■ **ACTIONS TO TAKE**
A. Transcribe the passage of the article on preparing journalists for podcasting from "Here, then, is" up to and including "what they say.".
B. Answer the following from the article on preparing journalists for podcasting:
(i) How many teams did the writer coach through the move from keyboard to microphone?
(ii) What is named as the first big thing?
(iii) Which kind of show is cited as a notable exception to the more informal delivery?
C. Resume the article on preparing journalists for podcasting, beginning after its final sentence.

■ **SELECTION**
--------
Journalists are excellent storytellers, but that doesn’t always translate naturally to podcasting. Although many of the skills can be easily built up, staff still need the right support in order to sound comfortable and confident. Christopher Phin shares his advice for publishers looking to put their editorial talent in front of a microphone. 

Listen to this article, narrated by Christopher Phin

The boom in podcasting has allowed many publishers to find new revenue streams, new audiences, and new ways to tell their stories. If you think podcasting could work for you, you probably have a flock of tabs open right now with a dozen riffs on “everything you need to know to start a podcast”.

And every one is good and useful, but I’m willing to bet that nowhere among the advice on what mic to buy, how to market a podcast or which commercialisation approach will work for you, will be perhaps the most important consideration of all:

How do you turn a journalist into a broadcaster?

As journalists, we’re used to marshalling thoughts, carefully picking le mot juste, revising, crafting, polishing copy. Speaking extemporaneously on a podcast, even though it’s often telling the same stories, is a completely different skillset, and often this isn’t anticipated by organisations as they start a podcast.

Here, then, is a distillation of what I learned coaching more than a dozen teams through the process of swapping the keyboard for the mic, all in the service of getting the very best from them in this new medium.

Build trust

The first big thing is trust. Your journalists are going to have to trust that they’ll be supported as they develop these new skills – in immediate, hands-on ways, but also in knowing that the company has their back. And that’s because if you have a journalist speaking on a podcast, with a few notable exceptions such as longform narrative shows, they’ll be more informal in their delivery and likely more personal and opinionated in what they say.
--------
■ **RECORDED INFORMATION**

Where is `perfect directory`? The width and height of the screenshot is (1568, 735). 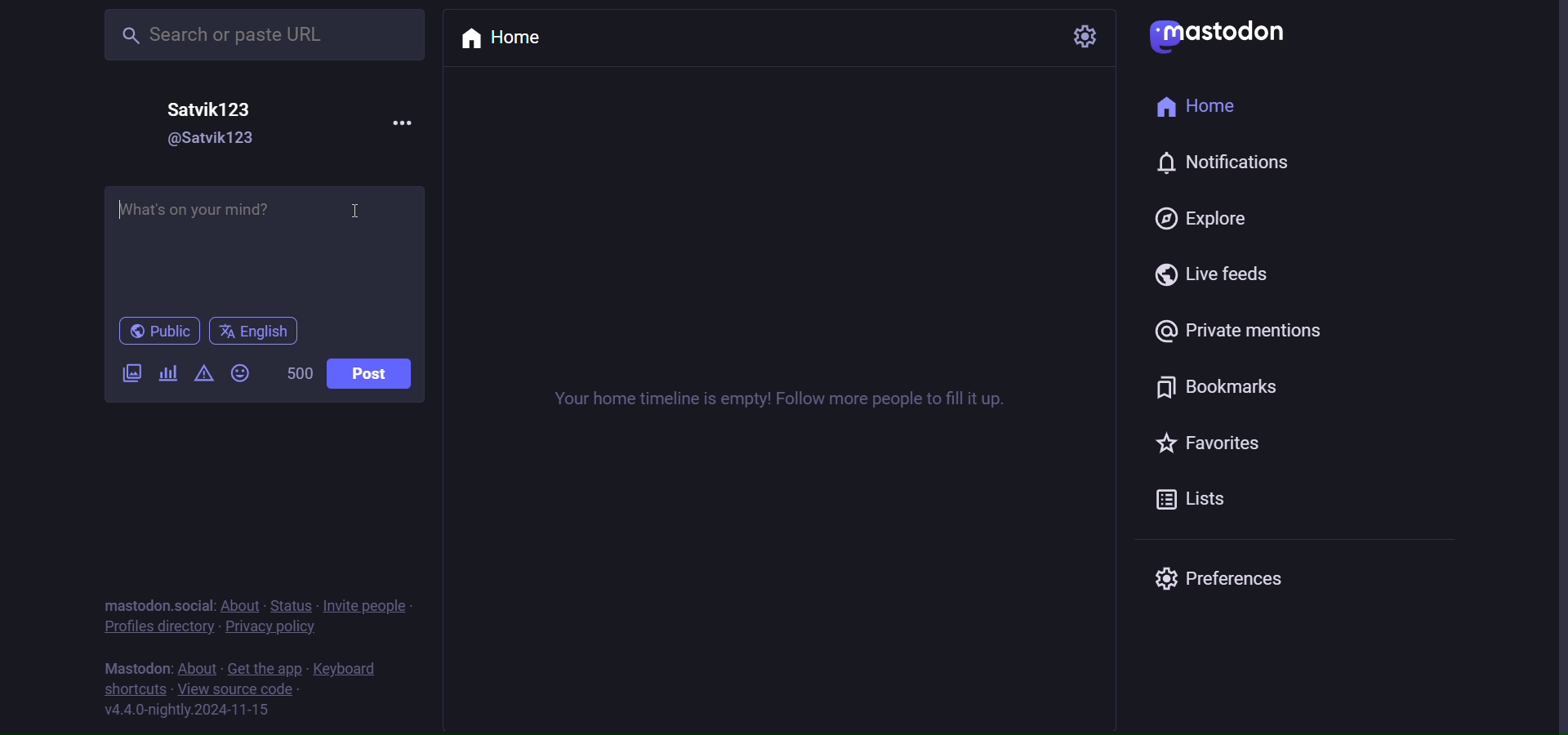
perfect directory is located at coordinates (155, 628).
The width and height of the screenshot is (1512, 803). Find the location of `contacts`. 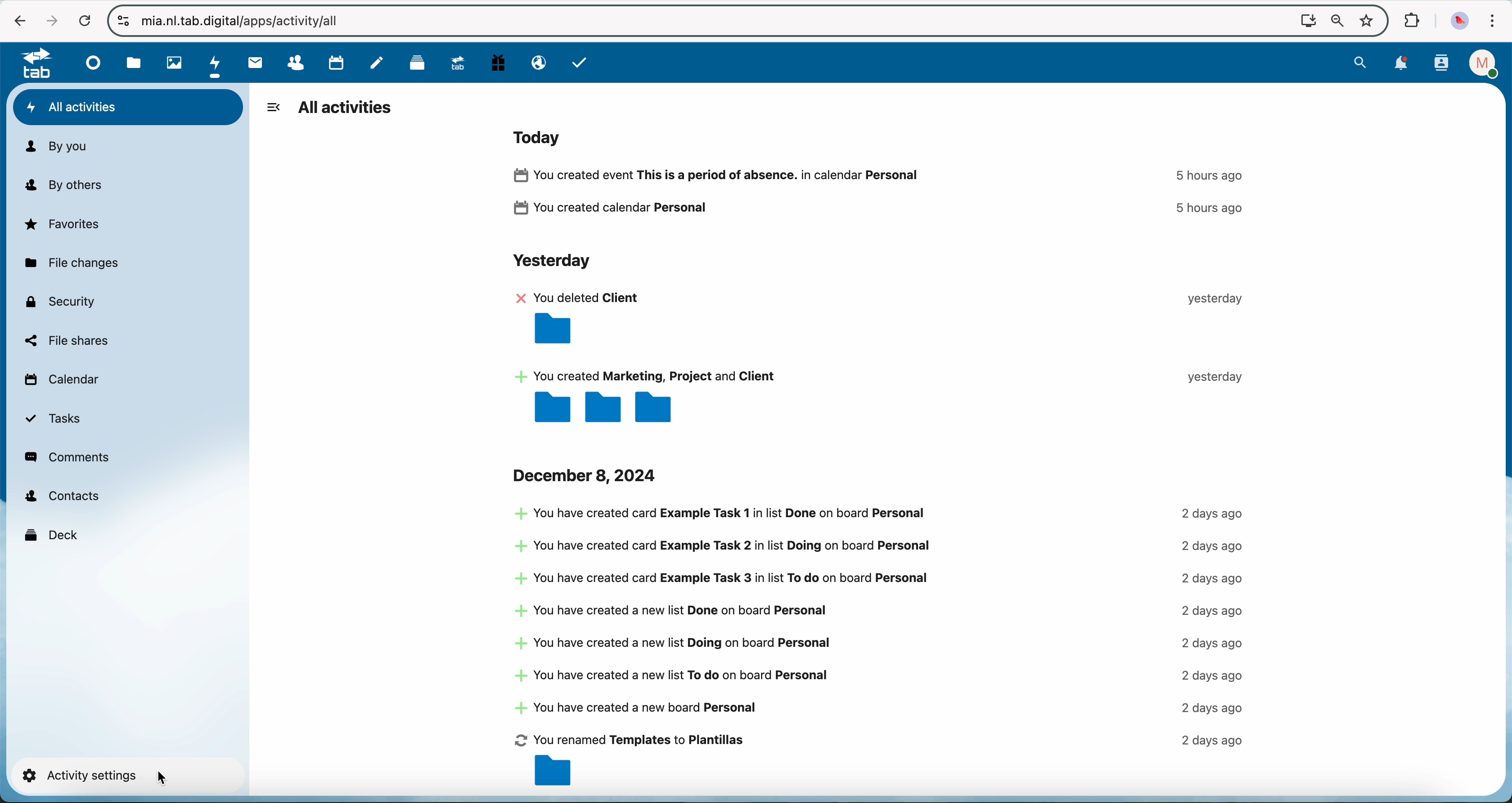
--------
■ **ANSWERS TO THE EXERCISES**
A.
Here, then, is a distillation of what I learned coaching more than a dozen teams through the process of swapping the keyboard for the mic, all in the service of getting the very best from them in this new medium.

Build trust

The first big thing is trust. Your journalists are going to have to trust that they’ll be supported as they develop these new skills – in immediate, hands-on ways, but also in knowing that the company has their back. And that’s because if you have a journalist speaking on a podcast, with a few notable exceptions such as longform narrative shows, they’ll be more informal in their delivery and likely more personal and opinionated in what they say.

B.
(i) More than a dozen.
(ii) Trust.
(iii) Longform narrative shows.

C.
You want this. Don’t stop them doing that; actively encourage them to do it, indeed, and you’ll have to say it a hundred times before they believe you. None of this means they should turn into a US right-wing shock-jock, but think about what it will feel like to have your journalists showing more of their personality than usually comes across in copy. (Spoiler: it will feel wonderful, for them, for the brand, for the audience. But go in eyes-open.)

Almost everyone gets a little self-conscious when you stick a mic in front of them, and so be ready to encourage, reassure and cheerlead teams through awkward silences and, yes, bouts of full-on self-loathing, but actually, you can tell them this straight: we’ve stuck this microphone in front of you, and just that act in itself means that what you have to say or how you are going to say it is valuable and valid. Tell them: internalise that message, don’t doubt yourself, be an active part of the conversation. Be a voice for the voiceless.

And if you’re in the room with them, you should be prepared to make big, silly encouraging gestures as they record. Even if they’re not yet completely brilliant, every time they take a step towards brilliance, every time you can see they’ve overcome a doubt or a challenge, let them know they’ve done good. People will improve at different rates, and they’ll have started at different levels, but every step on that journey should be celebrated, and it should be you leading that celebration.

Editing support

Part of that reassurance comes from editing. I had the experience so often that I’d finish a record with a new team or person, and they’d have cringed themselves inside-out. As I reassured and enfranchised them, I tell them that when they listen back they will be astonished at how assured they sound, in part because it was never as bad as they imagined in the first place (if it was, I’d have done something about it before now) but also because even some very light editing can transform someone from sounding skittish to sounding poised.

If you can, show them how it’s done. Show them the editing process so that they can see how simply trimming that “Umm, so” off the start of an answer gives it much more bite, show them how you can edit the awkward overlap in a multitrack remote recording into a smooth-flowing conversation, show them how yeah, you can just take out that whole section where you misspoke, and actually the flow is so good you’d never know it was there.

Ideally, even, get them involved in audio production, because knowing what you have to do to fix yourself each time – whether that’s a technical thing like mic technique, or dying a little inside each time your hitherto unnoticed verbal tics fire – means you’ll improve on-mic too.

In many cases you neither have the time to nor want to take every stumble and ‘um’ out of a podcast, but of course you don’t want the thing to embarrass the brand or its people. You may find that you have to be a little heavier on the editing at the start of a podcasting journey for a team, but can nurture them to deliver more assured speech over time. You want to maintain your editorial standards, even as you develop a more informal voice, and so don’t, too, be afraid to adapt and use existing structures.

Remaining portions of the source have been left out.